- _CUPLIKAN TEKS_:
▼▼▼

Tari Orek-orek merupakan tari berpasangan yang terdiri dari penari laki-laki dan perempuan. Berdasarkan pembagian tari menurut corak garapannya, tari Orek-orek termasuk tari tradisional karena mengalami perjalanan sejarah yang cukup panjang. Tari tradisional dibagi menjadi dua yaitu tari rakyat yang bersumber dari tradisi kerakyatan dan tari klasik yang bersumber dari tradisi istana (Kusnadi, 2009: 24). Tari klasik mempunyai ciri-ciri antara lain memiliki aturan tetap, mengandung makna pada setiap gerakan, mempunyai nilai-nilai keindahan yang tinggi, berasal dan hidup di kalangan istana. Tari rakyat mempunyai ciri-ciri antara lain gerakan diulang-ulang, monoton, dinamis, berasal dari pinggiran atau desa, gerak, rias, dan busana sangat sederhana. Berdasarkan pembagian tari tersebut, tari Orek-orek merupakan tari rakyat atau kerakyatan. Ada 18 ragam dalam tari Orek-orek yaitu:

(1)Sembahan, (2) Lampah lembehan, (3) Kencrongan, (4) Lawungan, (5) Srisikan 1 terdiri dari seblak sampur, srisik; lembehan tangan, srisik; lawung, (6) Pilesan, (7) Genjlengan 1, (8) Lintang alian, srisik, (9) Tawing ulap-ulap, (10) Laku telu, (11) Odrogan, (12) Genjlengan 2, (13) Pondongan, (14) Trap jamang, (15) Keplok setan, (16) Lampah lembehan, ogek angguk, (17) Srisikan 2 terdiri dari lawung, srisik; ketrekan, srisik; jalan lilingan, dan (18) Jalan tawingan.

▲▲▲

- _DATA YANG DIBERIKAN_:

▼▼▼

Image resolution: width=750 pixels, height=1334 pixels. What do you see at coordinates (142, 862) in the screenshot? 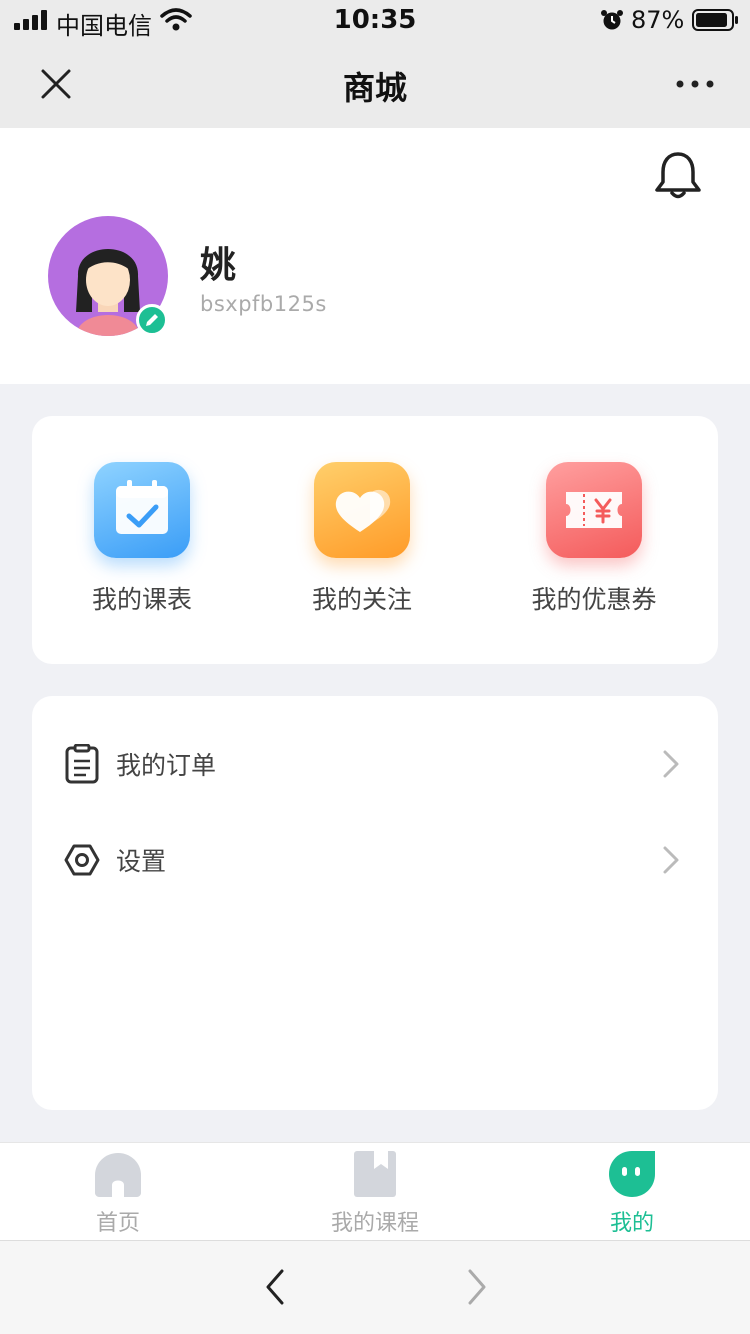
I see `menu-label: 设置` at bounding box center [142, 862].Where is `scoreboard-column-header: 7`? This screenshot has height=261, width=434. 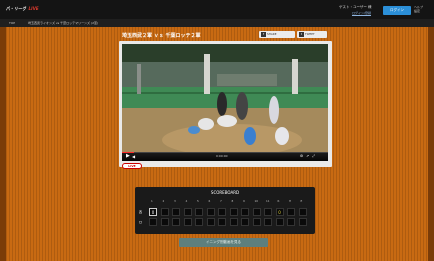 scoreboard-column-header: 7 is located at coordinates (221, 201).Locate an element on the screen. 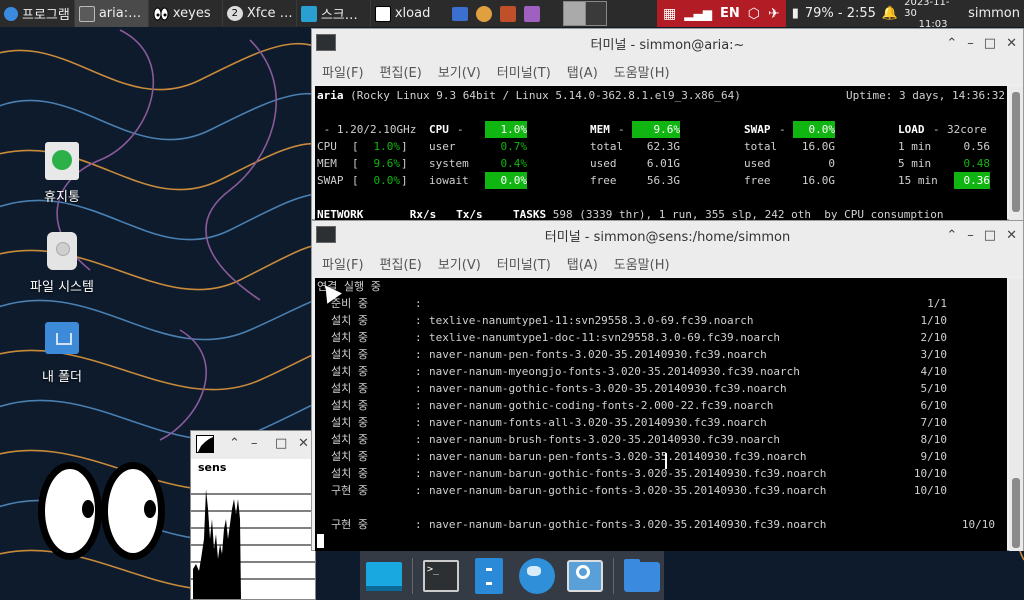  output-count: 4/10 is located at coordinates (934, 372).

▲▲▲

- _PERINTAH_:
Lanjutkan tulisan tentang tari Orek-orek, mulai setelah kalimat terakhirnya.

- _JAWABAN_:
(49)

Gerak sembahan adalah sebuah gerakan yang dilakukan sebagai tanda penghormatan. Dahulu penghormatan ini ditujukan kepada Tuhan Yang Maha Kuasa sebagai ungkapan rasa syukur, namun sekarang penghormatan itu juga ditujukan untuk para tamu ataupun penonton. Gerakan ini dilakukan dengan posisi badan mendak dan kedua telapak tangan bertemu di depan dagu. Penari putra posisi kaki tanjak kanan dan kedua telapak tangan bertemu di depan dada.

Gambar 1: Pose gerak Sembahan


(50)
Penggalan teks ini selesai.